È stato pubblicato, sulla prestigiosa rivista scientifica internazionale “Proceedings of the Royal Society B – Biological Sciences”, uno studio condotto da ricercatori del Parco Nazionale Gran Paradiso e delle Università di Pavia e di Zurigo, riguardante la bassa variabilità genetica dello stambecco alpino, animale simbolo dell’area protetta.
Lo stambecco alpino è una specie che, dopo aver rischiato l’estinzione agli inizi del ‘800, è oggi caratterizzata da una bassissima variabilità genetica. Tutti gli individui attualmente esistenti (circa 40.000 sulle Alpi nel 2014) originano infatti da un nucleo di meno di 100 individui sopravvissuto all’estinzione e poi protetto nei territori dell’attuale Parco Nazionale Gran Paradiso, istituito nel 1922.
Grazie alla raccolta di dati a lungo termine su stambecchi marcati individualmente, in corso nel Parco fin dal 1999, dimostra che gli effetti negativi dell’incrocio fra consanguinei, conseguenza del basso numero di individui che ha dato origine all’attuale popolazione circa duecento anni fa, sono oggi ancora misurabili.

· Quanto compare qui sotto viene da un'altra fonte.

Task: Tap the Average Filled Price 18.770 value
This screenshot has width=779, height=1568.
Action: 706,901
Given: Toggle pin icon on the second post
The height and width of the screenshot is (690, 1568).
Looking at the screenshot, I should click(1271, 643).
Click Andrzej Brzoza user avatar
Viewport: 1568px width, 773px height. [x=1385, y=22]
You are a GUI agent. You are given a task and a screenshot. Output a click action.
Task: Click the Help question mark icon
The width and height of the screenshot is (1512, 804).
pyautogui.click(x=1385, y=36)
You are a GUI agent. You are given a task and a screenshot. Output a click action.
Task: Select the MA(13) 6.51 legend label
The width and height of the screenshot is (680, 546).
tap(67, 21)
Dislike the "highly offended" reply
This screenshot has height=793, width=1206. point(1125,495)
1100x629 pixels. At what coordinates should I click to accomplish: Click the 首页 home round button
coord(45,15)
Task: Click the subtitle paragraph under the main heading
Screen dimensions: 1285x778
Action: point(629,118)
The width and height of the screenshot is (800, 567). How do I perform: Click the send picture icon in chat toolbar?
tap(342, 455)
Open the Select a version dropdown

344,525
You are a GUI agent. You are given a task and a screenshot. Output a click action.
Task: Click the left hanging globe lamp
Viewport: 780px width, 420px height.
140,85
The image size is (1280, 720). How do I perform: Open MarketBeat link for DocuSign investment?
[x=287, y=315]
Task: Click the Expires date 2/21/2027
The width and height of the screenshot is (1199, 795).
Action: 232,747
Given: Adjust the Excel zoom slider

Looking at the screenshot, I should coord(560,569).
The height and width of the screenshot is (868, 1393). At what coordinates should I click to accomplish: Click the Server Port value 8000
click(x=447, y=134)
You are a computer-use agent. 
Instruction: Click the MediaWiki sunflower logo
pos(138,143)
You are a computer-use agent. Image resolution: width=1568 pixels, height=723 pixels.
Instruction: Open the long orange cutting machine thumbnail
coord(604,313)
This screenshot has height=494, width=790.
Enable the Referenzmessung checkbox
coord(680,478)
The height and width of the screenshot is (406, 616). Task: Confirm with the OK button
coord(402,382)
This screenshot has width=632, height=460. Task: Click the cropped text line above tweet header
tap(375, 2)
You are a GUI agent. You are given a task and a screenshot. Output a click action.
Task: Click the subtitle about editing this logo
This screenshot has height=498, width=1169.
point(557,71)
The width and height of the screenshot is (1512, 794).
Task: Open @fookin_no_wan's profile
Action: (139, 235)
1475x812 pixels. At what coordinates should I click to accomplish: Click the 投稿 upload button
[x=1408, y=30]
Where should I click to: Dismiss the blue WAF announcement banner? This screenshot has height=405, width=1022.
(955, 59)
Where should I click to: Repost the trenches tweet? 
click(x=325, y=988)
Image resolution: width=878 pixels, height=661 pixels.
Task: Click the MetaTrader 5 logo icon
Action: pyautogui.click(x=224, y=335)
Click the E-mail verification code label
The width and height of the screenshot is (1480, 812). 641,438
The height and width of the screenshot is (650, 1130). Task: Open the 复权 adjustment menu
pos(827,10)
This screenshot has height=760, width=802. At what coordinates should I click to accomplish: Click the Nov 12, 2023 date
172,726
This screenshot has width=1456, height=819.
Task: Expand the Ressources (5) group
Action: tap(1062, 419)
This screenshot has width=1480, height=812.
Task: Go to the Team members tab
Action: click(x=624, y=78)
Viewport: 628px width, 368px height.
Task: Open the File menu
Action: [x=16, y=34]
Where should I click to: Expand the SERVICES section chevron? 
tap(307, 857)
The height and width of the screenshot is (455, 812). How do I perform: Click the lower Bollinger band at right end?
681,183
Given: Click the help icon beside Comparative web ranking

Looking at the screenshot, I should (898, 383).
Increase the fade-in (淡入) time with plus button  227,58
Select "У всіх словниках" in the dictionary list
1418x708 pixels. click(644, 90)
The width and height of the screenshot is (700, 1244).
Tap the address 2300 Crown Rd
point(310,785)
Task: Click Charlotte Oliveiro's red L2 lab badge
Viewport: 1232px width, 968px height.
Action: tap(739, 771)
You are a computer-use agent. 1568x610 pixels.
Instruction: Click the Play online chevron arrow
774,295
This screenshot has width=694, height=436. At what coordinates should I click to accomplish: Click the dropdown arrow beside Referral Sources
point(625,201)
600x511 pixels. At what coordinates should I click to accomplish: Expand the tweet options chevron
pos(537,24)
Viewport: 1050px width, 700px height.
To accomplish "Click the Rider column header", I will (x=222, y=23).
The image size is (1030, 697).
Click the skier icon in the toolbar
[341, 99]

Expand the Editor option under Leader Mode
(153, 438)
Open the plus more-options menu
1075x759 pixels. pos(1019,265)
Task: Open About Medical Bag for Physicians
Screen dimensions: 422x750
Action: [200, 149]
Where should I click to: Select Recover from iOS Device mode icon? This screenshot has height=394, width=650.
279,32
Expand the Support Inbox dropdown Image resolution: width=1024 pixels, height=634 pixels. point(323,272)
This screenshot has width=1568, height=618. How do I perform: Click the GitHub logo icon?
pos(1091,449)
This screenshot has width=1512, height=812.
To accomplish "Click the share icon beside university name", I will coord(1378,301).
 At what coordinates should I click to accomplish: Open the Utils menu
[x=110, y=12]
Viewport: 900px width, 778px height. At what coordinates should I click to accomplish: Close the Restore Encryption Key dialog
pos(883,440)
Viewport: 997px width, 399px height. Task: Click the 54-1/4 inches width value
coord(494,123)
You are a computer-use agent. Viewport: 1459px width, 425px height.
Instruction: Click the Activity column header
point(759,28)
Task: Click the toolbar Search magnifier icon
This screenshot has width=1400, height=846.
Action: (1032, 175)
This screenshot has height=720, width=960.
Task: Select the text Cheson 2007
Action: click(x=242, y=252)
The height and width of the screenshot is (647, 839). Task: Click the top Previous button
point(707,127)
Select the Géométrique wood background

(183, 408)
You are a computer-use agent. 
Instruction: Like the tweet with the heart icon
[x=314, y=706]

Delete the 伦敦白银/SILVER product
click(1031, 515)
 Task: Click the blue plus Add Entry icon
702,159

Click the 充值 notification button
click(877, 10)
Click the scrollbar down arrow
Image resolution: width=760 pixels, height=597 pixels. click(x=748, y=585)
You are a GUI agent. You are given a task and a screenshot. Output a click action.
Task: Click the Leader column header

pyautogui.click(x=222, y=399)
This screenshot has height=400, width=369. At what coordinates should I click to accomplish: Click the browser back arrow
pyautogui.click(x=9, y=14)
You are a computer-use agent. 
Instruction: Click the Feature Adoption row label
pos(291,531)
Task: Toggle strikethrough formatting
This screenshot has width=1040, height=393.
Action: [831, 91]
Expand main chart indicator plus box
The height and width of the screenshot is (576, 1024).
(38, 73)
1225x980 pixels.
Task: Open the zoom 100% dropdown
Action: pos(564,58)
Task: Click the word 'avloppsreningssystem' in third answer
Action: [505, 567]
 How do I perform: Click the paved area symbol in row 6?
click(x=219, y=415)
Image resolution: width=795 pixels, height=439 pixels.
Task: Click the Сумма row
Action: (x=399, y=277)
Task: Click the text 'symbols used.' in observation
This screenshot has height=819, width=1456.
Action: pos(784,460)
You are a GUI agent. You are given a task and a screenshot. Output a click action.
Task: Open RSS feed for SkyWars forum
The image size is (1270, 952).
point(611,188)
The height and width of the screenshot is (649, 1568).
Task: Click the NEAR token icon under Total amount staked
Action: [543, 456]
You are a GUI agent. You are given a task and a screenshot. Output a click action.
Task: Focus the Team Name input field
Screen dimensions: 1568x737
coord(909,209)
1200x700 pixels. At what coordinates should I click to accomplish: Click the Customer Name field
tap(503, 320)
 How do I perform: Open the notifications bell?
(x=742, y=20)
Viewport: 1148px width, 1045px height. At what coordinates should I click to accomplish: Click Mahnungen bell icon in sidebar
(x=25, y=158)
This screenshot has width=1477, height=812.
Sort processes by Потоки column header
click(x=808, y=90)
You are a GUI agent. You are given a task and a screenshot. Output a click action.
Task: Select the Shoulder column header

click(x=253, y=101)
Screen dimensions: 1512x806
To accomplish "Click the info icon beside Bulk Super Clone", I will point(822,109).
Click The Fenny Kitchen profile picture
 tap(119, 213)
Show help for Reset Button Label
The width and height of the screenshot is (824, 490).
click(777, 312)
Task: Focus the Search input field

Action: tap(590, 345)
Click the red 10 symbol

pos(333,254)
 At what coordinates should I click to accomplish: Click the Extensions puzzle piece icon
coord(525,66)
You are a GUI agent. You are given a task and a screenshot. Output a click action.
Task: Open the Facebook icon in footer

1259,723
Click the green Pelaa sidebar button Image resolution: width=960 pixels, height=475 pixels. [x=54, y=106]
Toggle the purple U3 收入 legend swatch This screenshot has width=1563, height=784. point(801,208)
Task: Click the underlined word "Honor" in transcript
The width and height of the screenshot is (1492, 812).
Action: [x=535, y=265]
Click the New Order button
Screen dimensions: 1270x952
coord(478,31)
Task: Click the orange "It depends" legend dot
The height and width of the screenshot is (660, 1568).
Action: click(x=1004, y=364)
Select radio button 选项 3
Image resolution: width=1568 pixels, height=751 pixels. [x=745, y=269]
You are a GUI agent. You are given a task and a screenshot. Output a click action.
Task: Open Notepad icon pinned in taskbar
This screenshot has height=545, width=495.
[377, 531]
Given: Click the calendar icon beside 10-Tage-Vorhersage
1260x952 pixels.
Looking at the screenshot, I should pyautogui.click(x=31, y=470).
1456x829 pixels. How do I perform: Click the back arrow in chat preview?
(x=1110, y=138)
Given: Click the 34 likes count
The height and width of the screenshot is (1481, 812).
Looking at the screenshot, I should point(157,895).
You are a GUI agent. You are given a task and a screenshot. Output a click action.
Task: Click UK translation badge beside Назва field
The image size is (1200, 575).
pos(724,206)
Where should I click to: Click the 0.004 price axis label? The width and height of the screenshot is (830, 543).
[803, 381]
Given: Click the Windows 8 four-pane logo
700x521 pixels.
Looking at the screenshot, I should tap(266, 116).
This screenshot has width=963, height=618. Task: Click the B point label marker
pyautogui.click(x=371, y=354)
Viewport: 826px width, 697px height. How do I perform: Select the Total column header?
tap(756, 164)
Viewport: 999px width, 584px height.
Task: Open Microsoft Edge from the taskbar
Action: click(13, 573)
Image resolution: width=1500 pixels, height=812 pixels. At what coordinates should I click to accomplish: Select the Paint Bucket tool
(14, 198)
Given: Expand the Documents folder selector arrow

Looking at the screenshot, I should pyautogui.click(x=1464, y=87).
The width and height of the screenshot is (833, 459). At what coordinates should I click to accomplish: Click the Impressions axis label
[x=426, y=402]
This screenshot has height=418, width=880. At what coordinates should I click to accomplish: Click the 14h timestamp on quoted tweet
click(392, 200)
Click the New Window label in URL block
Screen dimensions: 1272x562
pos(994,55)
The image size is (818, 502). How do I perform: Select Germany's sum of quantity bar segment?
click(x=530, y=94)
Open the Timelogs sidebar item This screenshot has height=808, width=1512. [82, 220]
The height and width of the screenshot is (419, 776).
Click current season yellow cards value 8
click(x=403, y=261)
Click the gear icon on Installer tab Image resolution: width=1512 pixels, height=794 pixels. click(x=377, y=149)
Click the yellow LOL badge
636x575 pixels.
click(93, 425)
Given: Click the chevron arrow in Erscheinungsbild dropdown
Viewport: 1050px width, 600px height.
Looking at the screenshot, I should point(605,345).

Inoltre, mediante una innovativa tecnica statistica che permette di comprendere i rapporti di causa-effetto fra i vari caratteri oggetto dello studio, la ricerca è riuscita a dimostrare che gli individui più “inincrociati”, cioè quelli con variabilità genetica minore, hanno una massa corporea inferiore rispetto a quelli con maggior variabilità e mostrano una ridotta resistenza ai parassiti. La massa corporea è un carattere fondamentale negli stambecchi maschi, per la sopravvivenza nei gelidi mesi invernali e per il successo nella competizione con gli altri maschi per l’accesso alle femmine. A loro volta, il ridotto peso e la bassa resistenza ai parassiti causano la crescita di corna più piccole e questo, nelle lotte fra maschi, può rappresentare un ulteriore handicap.
“Le popolazioni di animali e di piante composte da un basso numero di individui incontrano seri problemi e rischiano più facilmente di estinguersi a causa della perdita di variabilità genetica – spiega Achaz von Hardenberg, biologo del Parco Nazionale Gran Paradiso e coautore dello studio – Nel caso dello stambecco alpino, il nostro studio indica la necessità di maggiori sforzi per garantire che le molte popolazioni reintrodotte negli ultimi 50 anni sulle Alpi siano maggiormente connesse fra di loro per garantire lo scambio genetico fra le stesse.”